1940’ların sonlarından başlayarak gelen yönetimlerin ABD istek ve desteği ile var olduğunu, bütün darbelerin ABD isteğiyle yapıldığını kaç kişi biliyor? Kaç kişi bunların komplo teorileri değil, gerçek olduğuna, her şeyin dış kaynaklarda yazılı olduğuna inanıyor? Ana bilgileri toplumumuza anlatan yok gibi.

Bilgisizliğin en büyük etkisi; düşmanının tanımaması, kiminle, ne için savaşacağının da bilinmemesi. Unutmayın ki bu toplumun yarısından fazlası AKP’li değil. 2002 ‘de onlar ilk adımı attıklarında, ne oldukları kayıtlarda olan gerçekleri dikkate almadan sessiz kalanlar, toplumun yüzde seksenine yakın idi. AKP iktidara tek adam devrinde zor ile gelmedi, verilen oylarla geldi. Halkın çoğunluğu bilgili olmadığı için, başımıza gelecekleri göremedi, aynen şimdiki gibi söylenenlerle de ilgilenmedi!

Henüz hiçbir şey değişmedi. Gelecek olan kimse, 80 yıldır düzelmeyen yanlışları düzeltemeyecek. Çünkü geçmişte yapmayanlar da, yapılana razı olanlar da aynı insanlar! Şimdi komşularımız parçalandı, biz içe bölündük, ordumuz artık Atatürk’ün bıraktığı bekçi değil, varlıklarımız daha az. Kendinize sorunuz: Hiçbir yazara, parti kişisine, “ayrıntıları habercilere bırak, halka temel sorunları anlatın” dediniz mi? Özgürlüğünüze sahip çıktınız mı?

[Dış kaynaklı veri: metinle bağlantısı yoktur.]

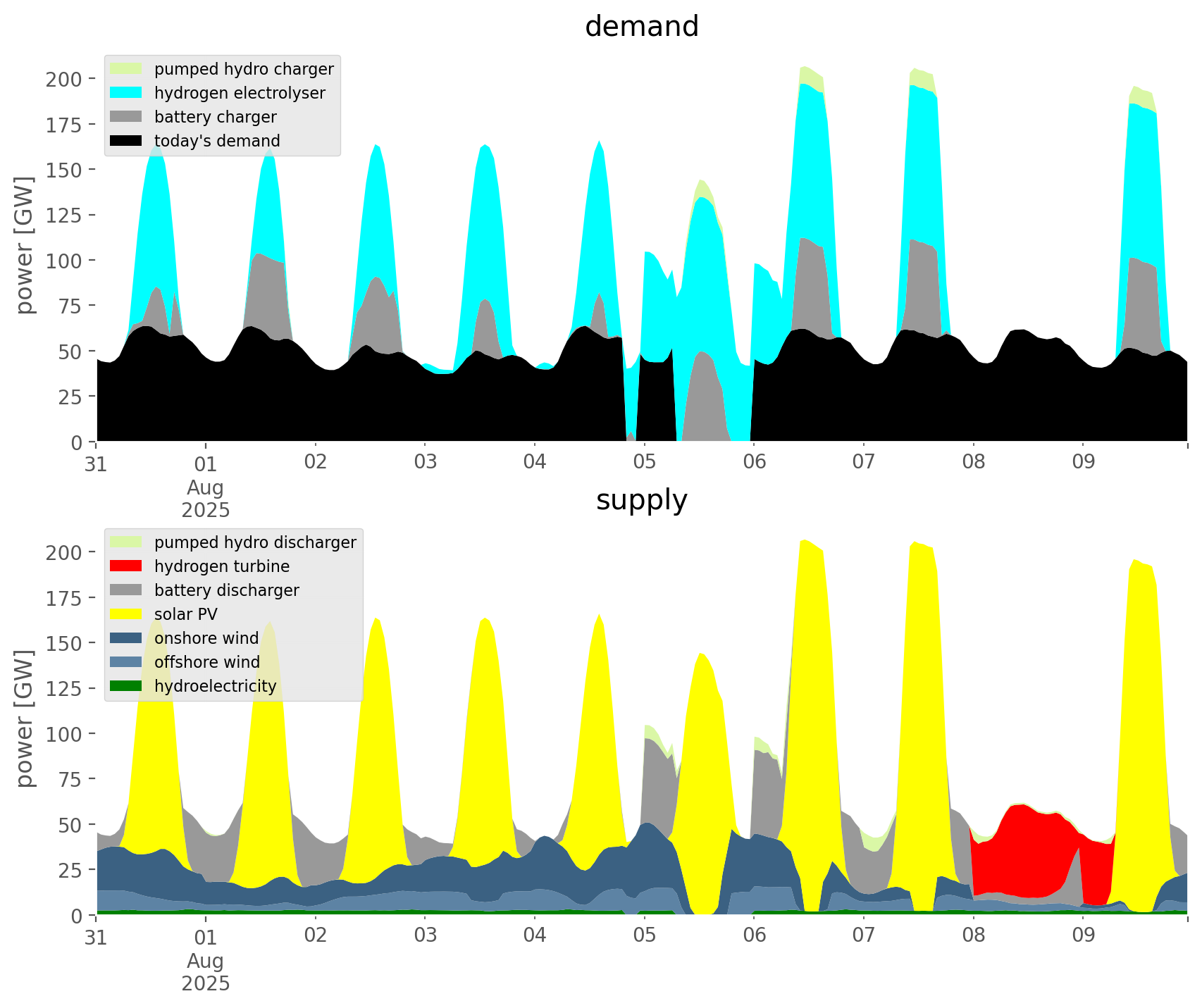Viewport: 1202px width, 1008px height.
Task: Click the red hydrogen turbine legend swatch
Action: coord(126,566)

Nerede olursa olsun, “En büyük sorunumuz nedir” diye sorulduğunda bir tek kişi bile “Bağımlılık” demiyor. Diyemez çünkü yapılanların temelinde bağımlılığımızdan kaynaklanan dış isteklerin yattığını bilmiyor. Her kötülüğün ve yanlışın baştaki bir kişiden çıktığını, yenisi gelince düzeleceğimizi sanıyor.

BOP’nin gayeleri saklı değil. Ortadoğu’da hudutlar ve dolayısıyla ülkeler değişecek, büyük İsrail ve bizim hudutlarımızın içine uzanan, ABD’ye bağlı yeni bir Kürt devleti kurulacak. Bu komplo teorisi falan değil, 15 yıl önce de değildi, adamlar kitap bile yazdılar, haritasını yayınladılar. Daha ne yapsınlar? Gözümüze mi soksunlar!

Artık dostumuz falan olmadığını ve ABD’nin planının ne olduğunu anlamalıyız. Planın bu güne kadar genellikle başarı ile ilerlemiş olduğunu ve son perdelerinin oynanmaya başlandığını görmeliyiz. ABD Afganistan’dan kaçmadı, onunla anlaştı, yeni bir taşeron yarattı ve İran üzerine kullanacak, dolayısıyla yöreyi de istediği süre keşmekeşte tutacak. Gittikçe güçlendirdiği Kürt devleti kuruluncaya kadar!

Sorun yabancıların neden ülkemize sokulduğu değil, kimin onların bizim içimize gelip bütünlüğümüzü, kültürümüzü, lisanımızı, huzurumuzu, ekonomimizi, karakterimizi, birbirimize olan sevgimizi sulandırmayı istemekte olduğudur.

Bütün Ortadoğu’da olduğu gibi bunlar demokrasi getirme yalanı ile Ortadoğu’yu kana bulayan ABD’nin yaptığı programlı işlemlerdir.

Biz yapılanlar için ABD’yi kınayabiliriz, ama çıkarları için yaptığını, bize neden kötülüğü yapıyorsun diye suçlayamayız. Çünkü yaptırmak veya yaptırmamak bizim kendi tutumumuzdan kaynaklandı ve kaynaklanıyor.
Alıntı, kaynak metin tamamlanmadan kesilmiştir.